Scouting Report. Pick Analysis. . player. 34. . The Jail Blazers Era 2002-03. 2

Could a list have respectability without putting this team here? As long as you stick within the Jail Blazers era, you’re guaranteed class-A entertainment, sound bytes for days, and one valuable lesson the Blazers had to learn the hard way:

You can’t rush the process of building chemistry and character by trying to overflow the team with talent.

The story itself, just like the Bulls’ 1997-98 season, begins a few years prior. For a start-to-finish reciting, it probably begins with that 1995-96 Portland Trail Blazers team that famously ordered tickets to the Bahamas during a Playoff series against the Jazz, and were pissed that instead, they had to go back to Salt Lake City to play another game. Yes, that actually happened.
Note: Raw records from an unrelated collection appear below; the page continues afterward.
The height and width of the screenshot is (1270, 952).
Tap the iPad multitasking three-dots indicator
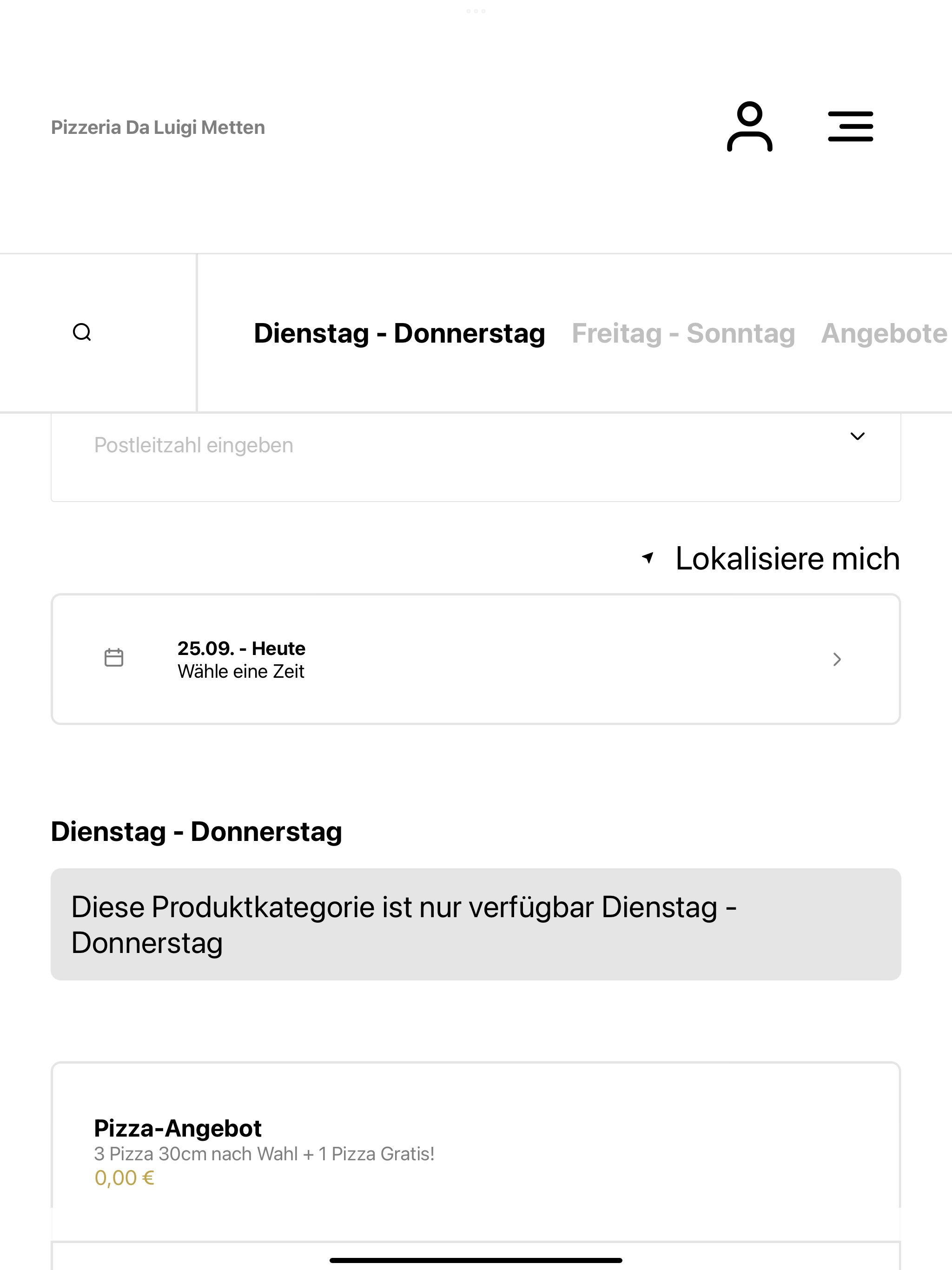coord(476,11)
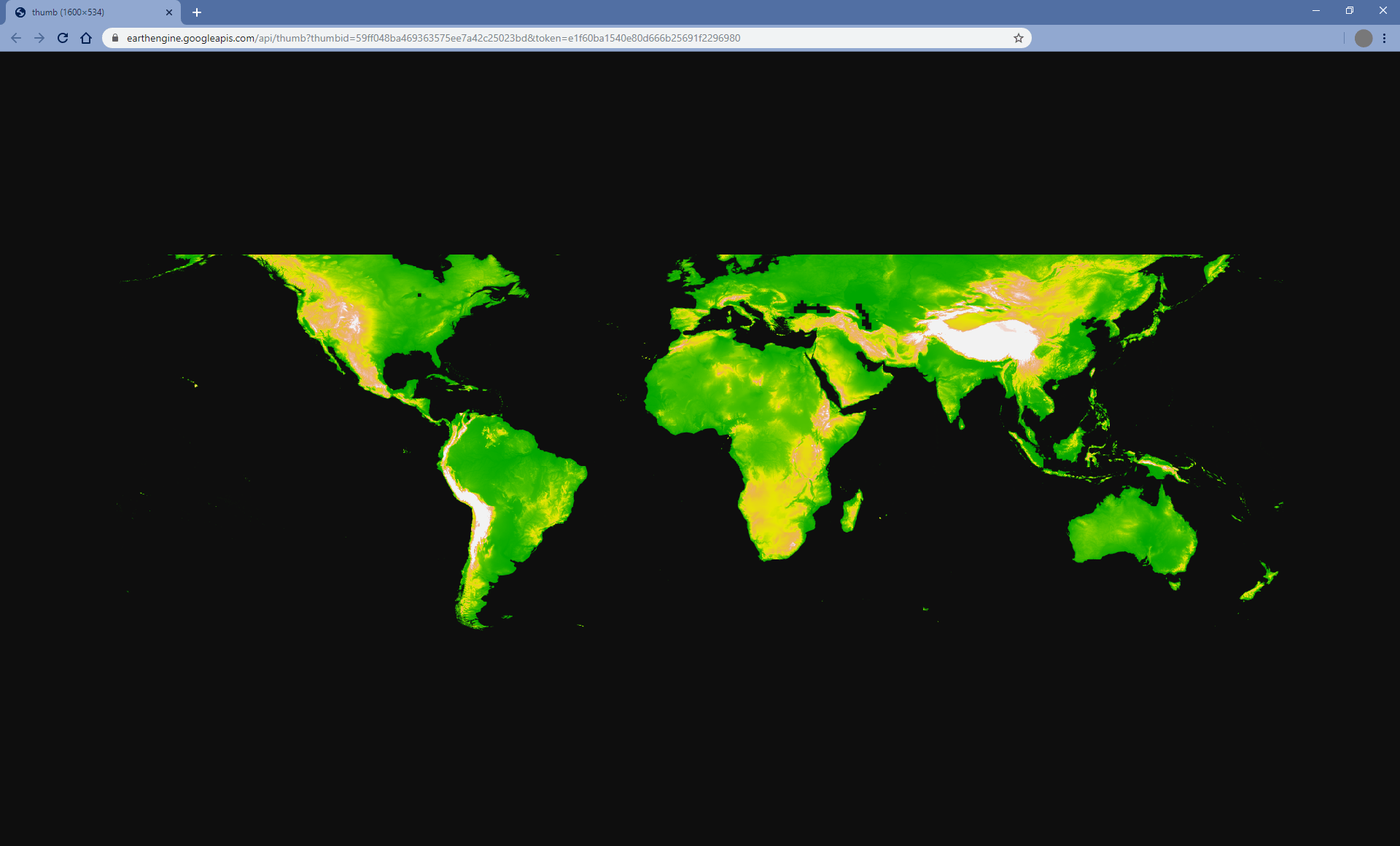1400x846 pixels.
Task: Open the user profile avatar menu
Action: [1363, 38]
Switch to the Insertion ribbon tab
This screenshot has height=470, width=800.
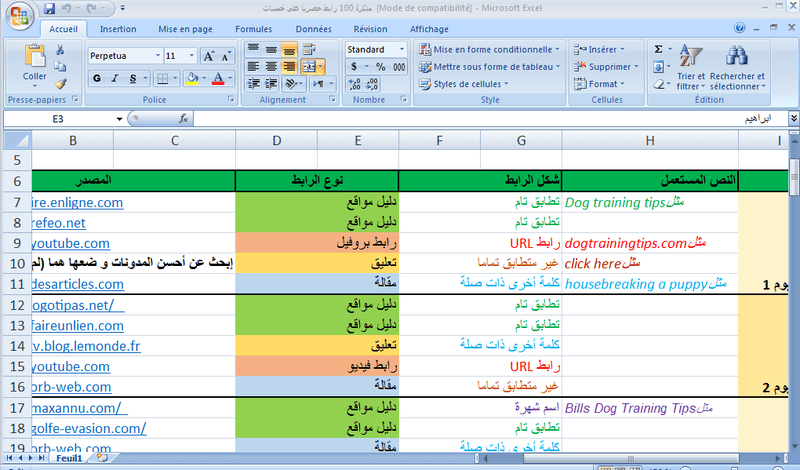118,30
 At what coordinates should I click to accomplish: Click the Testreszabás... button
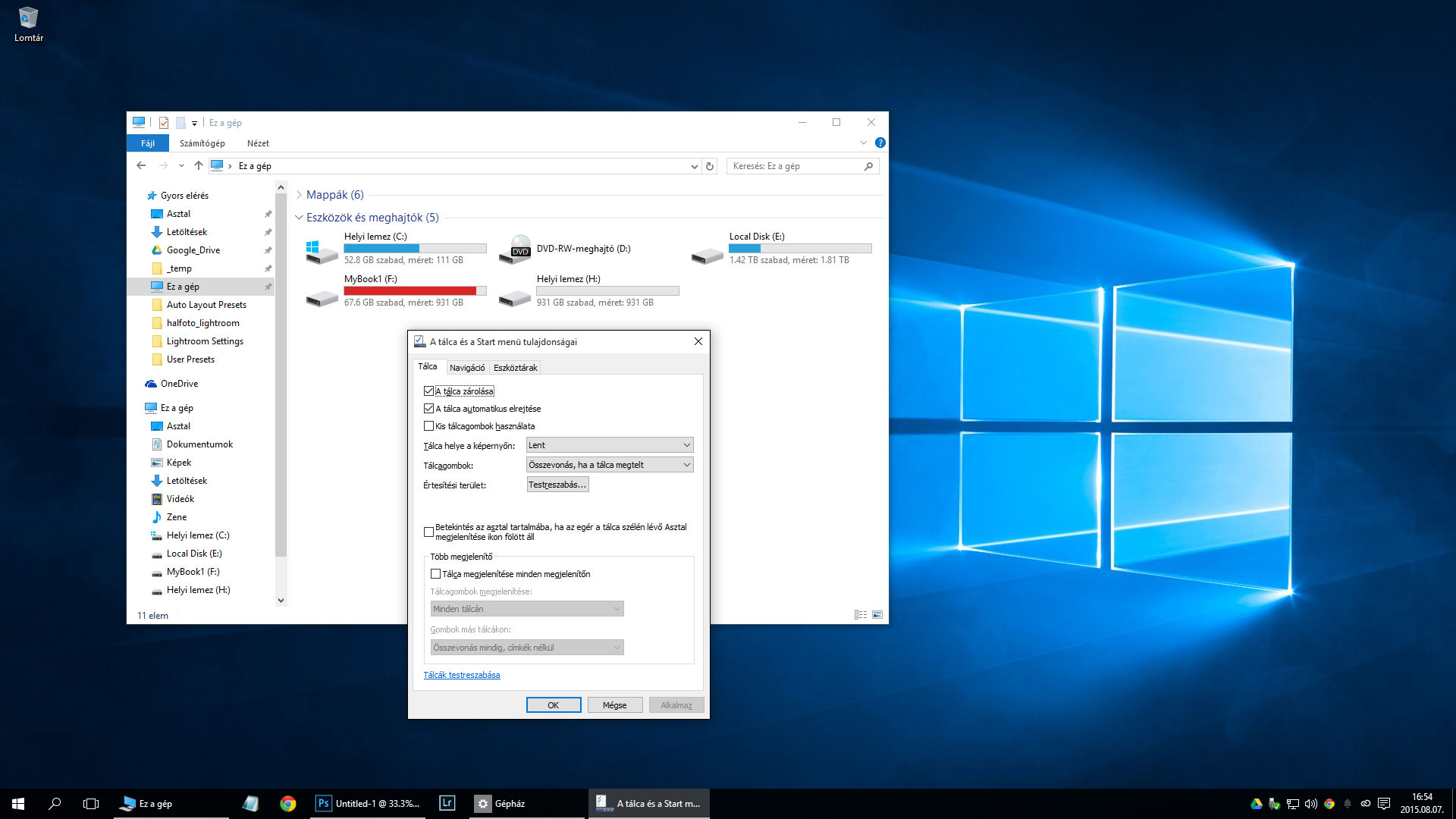pos(557,485)
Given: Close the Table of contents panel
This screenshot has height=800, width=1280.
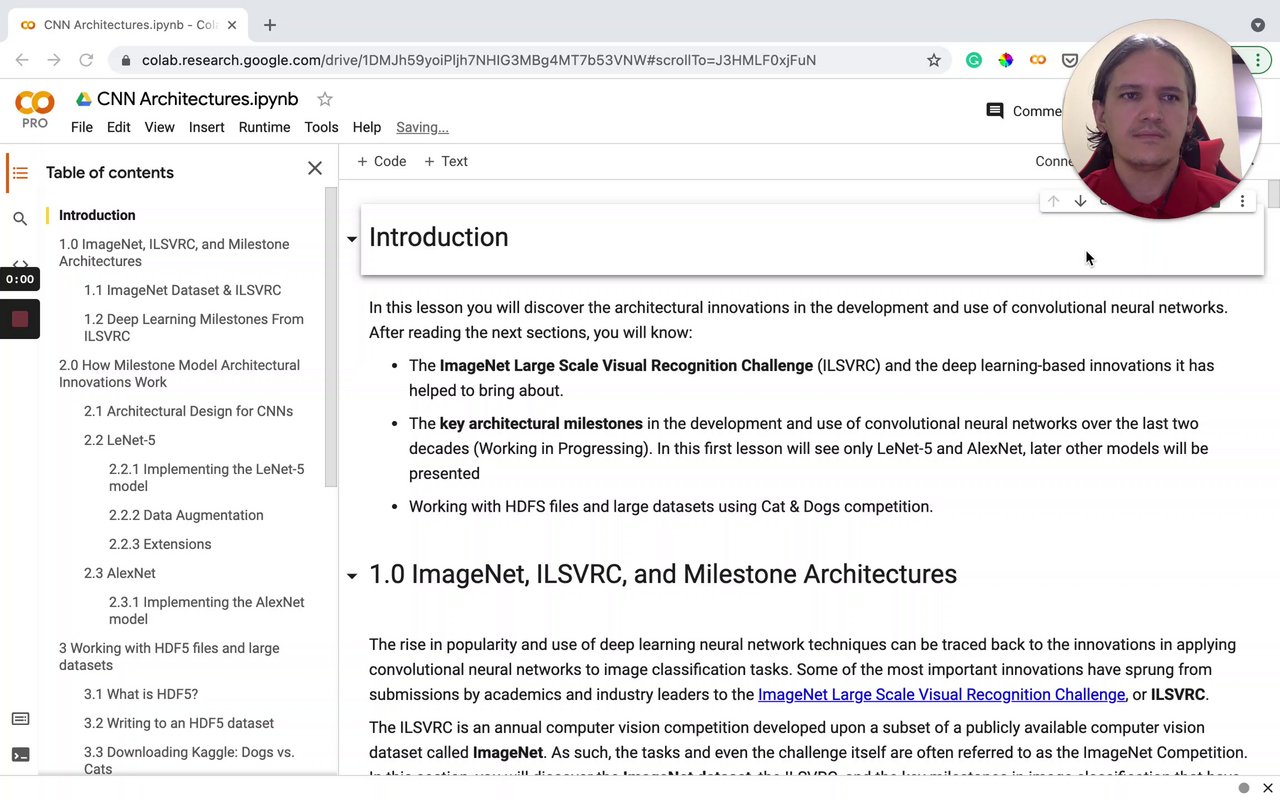Looking at the screenshot, I should click(x=315, y=168).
As the case usually is with compiling talented (and often misunderstood) outcasts from around the league, nearly every player went through battles with the law and maturity, and that made them a lightning rod for criticism.

One of the more comical, yet infinitely-disappointing stories is found in Kerry Eggers’ Jail Blazers book. This one describes J.R. Rider’s alleged ploy of sneaking alcohol on the team planes. In what could be the most hilarious part of the book:

"“Sometimes on the team plane, he would put a blanket completely over his head. They had booze on the team plane then. You’d see a blanket moving up and down as he’s drinking out of a bottle. Sometimes, he’d say something to the flight attendant that sounded like, ‘Hey (expletive), make me a tuna fish sandwich.”"

Or, perhaps the story of how the team couldn’t find Rider on the way to the game, so they sent a team official to a hotel room, where they suspected he was with a woman, instead of preparing for a game.

Or, you can tell the story of Zach Randolph damaging Ruben Patterson’s eye socket, and then after learning that Patterson was going to retaliate, went into hiding at Dale Davis’ house.

Or, the time Qyntel Woods used a basketball trading card as an identification card, a failed attempt that cost him $1,096 in a traffic stop.

Despite never winning an NBA championship, the Jail Blazers are probably one of very few teams in hoops history that could sustain intrigue over the course of a 10-part documentary, or something close to that.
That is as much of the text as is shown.